Il dopoguerra e i grandi nomi della moda internazionale
Nel percorso espositivo si arriva al dopoguerra, un periodo definito da silhouette che enfatizzavano la femminilità attraverso corsetti e gonne a ruota. Tra queste creazioni si distingue un raro abito degli esordi di Yves Saint Laurent, realizzato per la maison Christian Dior nel 1957. La sezione presenta anche tre capi di Ingrid Bergman, fra cui uno firmato Gattinoni. Questi elementi restituiscono il clima della rinascita della moda, carico di novità e sperimentazioni, mentre il mondo si risveglia dopo gli anni difficili del conflitto.
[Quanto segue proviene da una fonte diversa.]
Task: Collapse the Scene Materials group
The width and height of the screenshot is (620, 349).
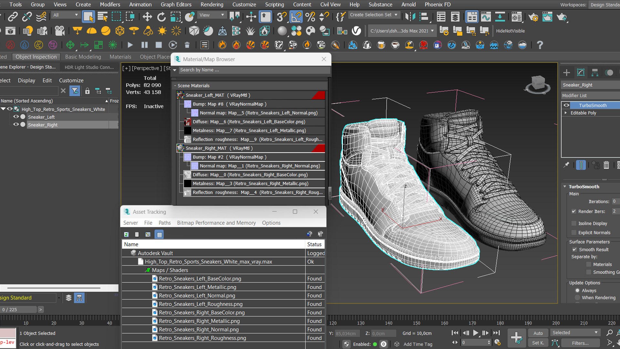Action: tap(175, 86)
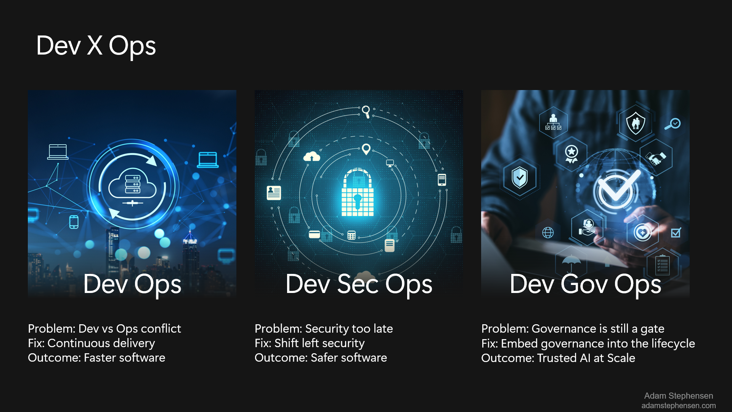This screenshot has width=732, height=412.
Task: Click the star award ribbon icon
Action: 571,153
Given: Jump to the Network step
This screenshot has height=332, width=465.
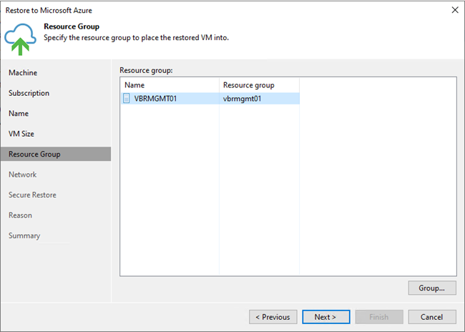Looking at the screenshot, I should pyautogui.click(x=23, y=175).
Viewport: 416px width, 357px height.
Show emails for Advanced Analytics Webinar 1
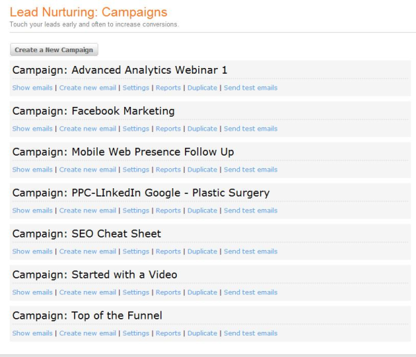coord(32,88)
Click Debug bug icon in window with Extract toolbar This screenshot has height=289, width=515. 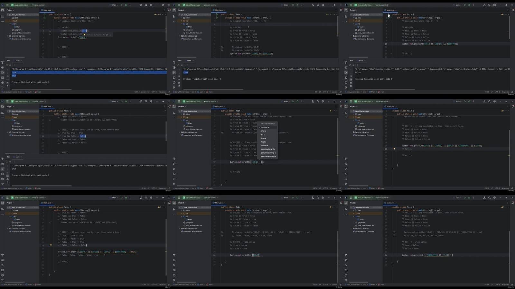pyautogui.click(x=126, y=5)
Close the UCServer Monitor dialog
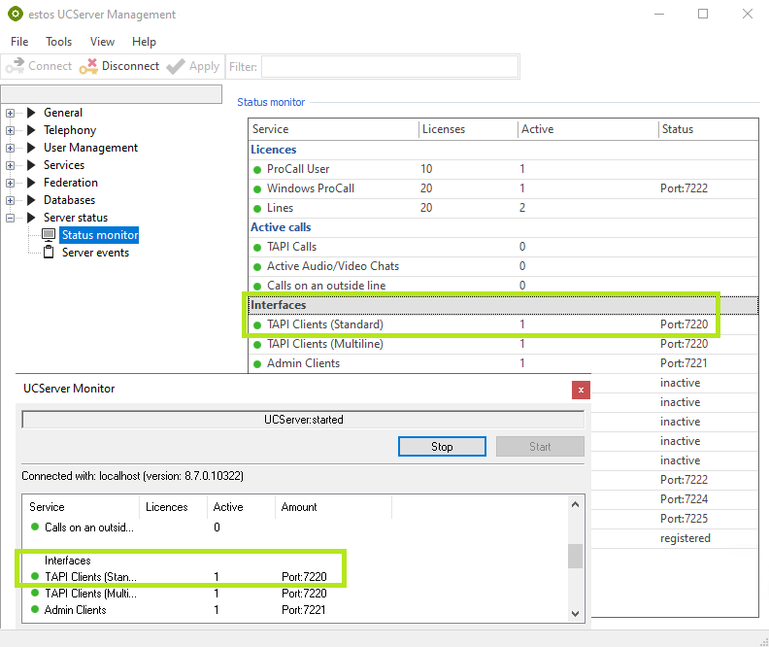Screen dimensions: 769x647 pos(581,390)
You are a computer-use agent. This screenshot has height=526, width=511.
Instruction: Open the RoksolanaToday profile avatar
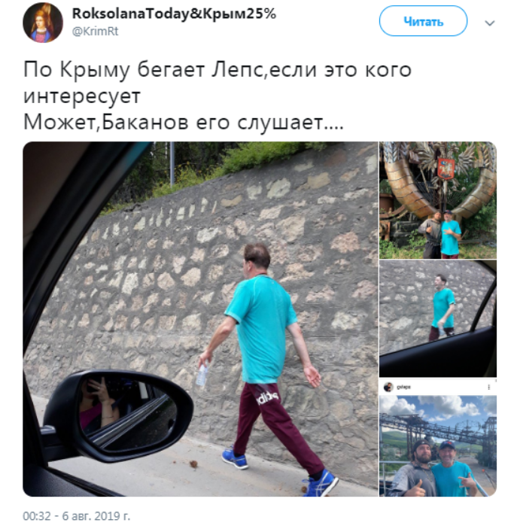[43, 23]
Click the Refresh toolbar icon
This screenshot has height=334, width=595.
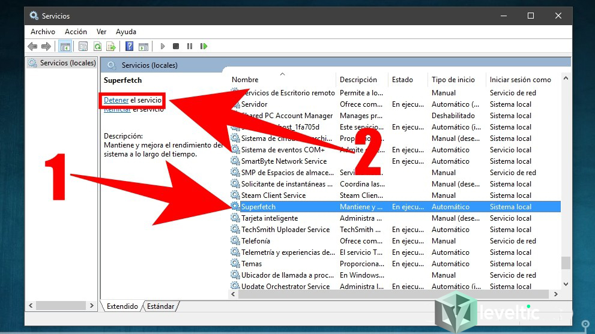(97, 46)
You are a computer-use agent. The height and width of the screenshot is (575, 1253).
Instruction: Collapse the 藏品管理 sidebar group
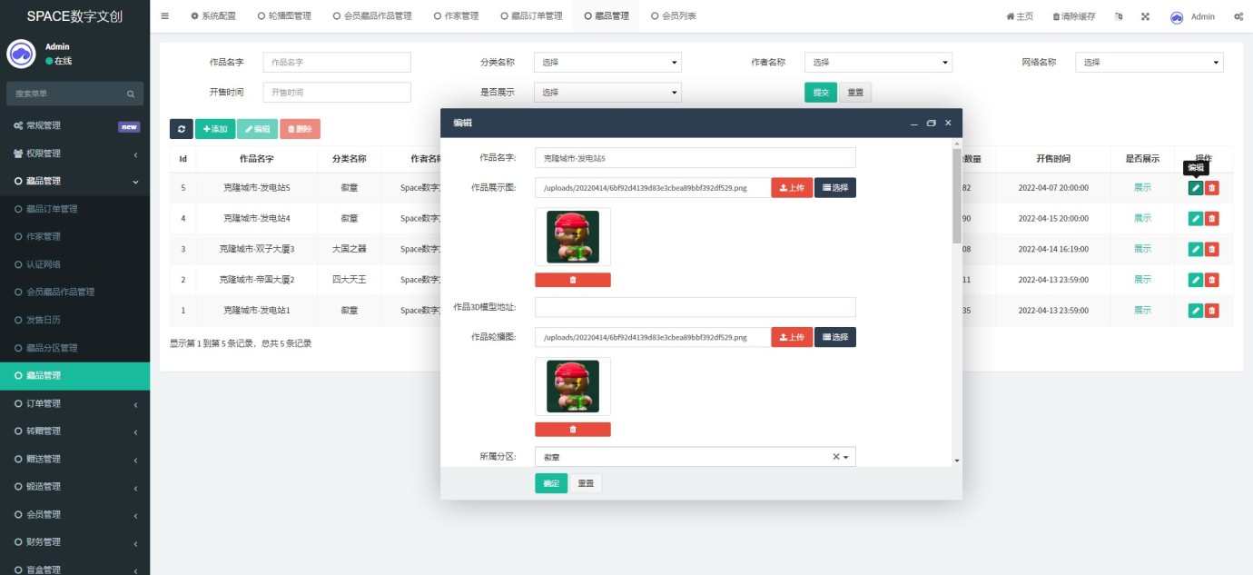pyautogui.click(x=74, y=181)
Stile e sperimentazione tra anni sessanta, settanta e la moda-scultura
Tre sale mostrano l’esplosione estetica degli anni sessanta e settanta, con abiti a trapezio o influenzati dalla space age, caratterizzati da dettagli futuristici e moderni. Tra gli stilisti in esposizione figurano André Courrèges, André Laug e Pierre Cardin. All’interno dell’ultimo ambiente spiccano invece due firme che hanno segnato la storia italiana: Roberto Capucci con le sue creazioni che sfidano le forme tradizionali e si avvicinano a vere e proprie sculture di stoffa, ed Enrico Coveri noto per i suoi look brillanti impreziositi da paillettes. Il contrasto tra questi due designer racconta la varietà di approcci creativi che hanno animato il secondo dopoguerra.
Il progetto di rotazione annuale per valorizzare l’archivio sartoriale
Questa nuova esposizione, aperta dal 2025, resterà in vista per circa un anno. L’intento dei curatori è di far ruotare periodicamente i pezzi dagli archivi, così da dare spazio a una selezione sempre diversa. Il deposito custodisce oggi oltre 15.000 abiti e accessori che testimoniano la ricchezza sartoriale italiana e internazionale. La rotazione continua dei materiali permette di far emergere capolavori nascosti e di rinnovare costantemente il racconto della moda, mantenendo vivo l’interesse per la collezione e per la storia del costume.